The United Kingdom’s membership in the European Union could be coming to a crossroads within the next few years, as Deputy Prime Minister Nick Clegg admitted Tuesday he no longer is fighting to keep the referendum off the ballot. Clegg is a fierce opponent of leaving the EU, relating it to “economic suicide,” but said on Tuesday that he now plans on showing the importance and benefits membership brings to the British economy, in hopes that he can convince voters to stay in.

The debate over EU membership centers on whether or not it is actually benefiting the British economy. EU supporters argue that membership has given British businesses a connection to the largest market in the world, and losing this connection could cripple the British economy.

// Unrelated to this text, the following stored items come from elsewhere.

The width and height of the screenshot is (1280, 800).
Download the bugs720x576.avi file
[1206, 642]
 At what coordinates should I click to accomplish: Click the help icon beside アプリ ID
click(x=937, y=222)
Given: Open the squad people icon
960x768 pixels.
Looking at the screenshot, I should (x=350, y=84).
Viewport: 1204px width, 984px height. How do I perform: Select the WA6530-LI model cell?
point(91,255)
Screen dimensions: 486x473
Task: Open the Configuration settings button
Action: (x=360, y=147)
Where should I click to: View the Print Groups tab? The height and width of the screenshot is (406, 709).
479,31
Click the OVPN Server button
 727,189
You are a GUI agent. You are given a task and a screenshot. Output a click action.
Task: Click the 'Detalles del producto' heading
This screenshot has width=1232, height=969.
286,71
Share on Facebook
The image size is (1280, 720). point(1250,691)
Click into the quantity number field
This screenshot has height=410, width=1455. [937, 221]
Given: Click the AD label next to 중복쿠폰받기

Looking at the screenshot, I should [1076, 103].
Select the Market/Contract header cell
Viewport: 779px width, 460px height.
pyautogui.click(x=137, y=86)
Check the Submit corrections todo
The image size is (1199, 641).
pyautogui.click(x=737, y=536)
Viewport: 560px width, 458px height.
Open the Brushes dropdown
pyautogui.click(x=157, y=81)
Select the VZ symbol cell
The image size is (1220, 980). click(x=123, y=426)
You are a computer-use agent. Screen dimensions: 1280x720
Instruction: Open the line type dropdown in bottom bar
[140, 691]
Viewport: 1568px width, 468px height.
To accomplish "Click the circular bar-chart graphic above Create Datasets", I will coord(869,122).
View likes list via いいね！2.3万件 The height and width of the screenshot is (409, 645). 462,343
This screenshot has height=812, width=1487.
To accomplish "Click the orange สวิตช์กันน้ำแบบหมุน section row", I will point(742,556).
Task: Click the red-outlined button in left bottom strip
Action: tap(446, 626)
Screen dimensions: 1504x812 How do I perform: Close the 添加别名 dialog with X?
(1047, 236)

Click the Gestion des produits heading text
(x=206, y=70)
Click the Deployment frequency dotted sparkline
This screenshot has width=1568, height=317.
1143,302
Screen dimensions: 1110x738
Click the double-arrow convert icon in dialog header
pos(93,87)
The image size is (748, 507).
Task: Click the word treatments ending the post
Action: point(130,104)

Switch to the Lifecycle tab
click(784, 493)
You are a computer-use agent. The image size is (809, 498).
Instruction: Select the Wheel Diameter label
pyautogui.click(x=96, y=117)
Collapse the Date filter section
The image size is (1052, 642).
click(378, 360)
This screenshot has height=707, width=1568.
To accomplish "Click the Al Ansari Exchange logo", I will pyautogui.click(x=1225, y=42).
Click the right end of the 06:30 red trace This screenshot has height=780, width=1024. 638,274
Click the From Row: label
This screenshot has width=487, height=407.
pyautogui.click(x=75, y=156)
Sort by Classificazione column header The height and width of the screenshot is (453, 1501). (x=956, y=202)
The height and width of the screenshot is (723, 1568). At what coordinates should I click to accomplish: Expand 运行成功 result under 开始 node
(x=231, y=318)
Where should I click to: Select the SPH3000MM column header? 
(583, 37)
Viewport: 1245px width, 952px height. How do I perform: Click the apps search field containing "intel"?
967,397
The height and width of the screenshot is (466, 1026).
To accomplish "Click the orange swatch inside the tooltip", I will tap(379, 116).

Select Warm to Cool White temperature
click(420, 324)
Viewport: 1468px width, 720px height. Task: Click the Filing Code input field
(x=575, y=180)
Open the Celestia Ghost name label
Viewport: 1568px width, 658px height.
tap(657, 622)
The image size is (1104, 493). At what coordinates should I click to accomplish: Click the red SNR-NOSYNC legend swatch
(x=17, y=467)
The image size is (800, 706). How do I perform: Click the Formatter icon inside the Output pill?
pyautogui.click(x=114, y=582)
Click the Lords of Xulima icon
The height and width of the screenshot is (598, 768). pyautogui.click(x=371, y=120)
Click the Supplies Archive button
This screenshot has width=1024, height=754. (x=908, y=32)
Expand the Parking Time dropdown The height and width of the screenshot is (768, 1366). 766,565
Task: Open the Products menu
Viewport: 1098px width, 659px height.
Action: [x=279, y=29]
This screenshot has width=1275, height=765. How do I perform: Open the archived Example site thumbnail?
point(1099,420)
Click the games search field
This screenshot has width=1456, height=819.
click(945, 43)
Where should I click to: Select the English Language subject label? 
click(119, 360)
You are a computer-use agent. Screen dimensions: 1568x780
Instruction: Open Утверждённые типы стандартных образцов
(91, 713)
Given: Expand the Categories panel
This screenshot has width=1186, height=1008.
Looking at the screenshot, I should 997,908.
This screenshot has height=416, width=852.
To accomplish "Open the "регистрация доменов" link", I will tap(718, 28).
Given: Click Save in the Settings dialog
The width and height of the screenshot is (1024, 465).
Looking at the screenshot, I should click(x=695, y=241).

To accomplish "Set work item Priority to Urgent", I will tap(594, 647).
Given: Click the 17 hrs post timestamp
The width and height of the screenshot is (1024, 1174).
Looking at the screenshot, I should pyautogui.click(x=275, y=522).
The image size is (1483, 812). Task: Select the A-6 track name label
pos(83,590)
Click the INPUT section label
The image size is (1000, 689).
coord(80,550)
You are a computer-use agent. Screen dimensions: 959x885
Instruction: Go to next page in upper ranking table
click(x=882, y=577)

They also argue that while there might be some short term benefits from leaving the EU, the long term damage to the U.K. would have a huge, negative effect on Britain’s role in the world economy. Clegg and other European supporters have agreed that some reform is necessary, but that severing ties with the EU would be the wrong direction to go.

Those who want the U.K. to leave the EU have long stated that the disadvantages of membership outweigh any of the benefits. Business groups have argued that the EU places too many unnecessary regulations on businesses, hurting their ability to function and grow. They think that the EU has become too bureaucratic, and that the powers of the EU should be handed back to the national governments. Supporters of a withdrawal also have the people on their side, as seen in the polls. Since 2010, polls have shown that a majority of voters would like for the U.K. to leave the EU.

As of now, the only major party to support a referendum is the Conservatives, while the Labour Party and Liberal Democrats both have stated they will not support bring EU membership to a vote. The implications of such a vote are huge, and as seen in Nick Clegg’s comments on Tuesday, the possibility of a referendum is growing. This issue is not going away, and with the 2015 general elections coming up, the debate will only intensify.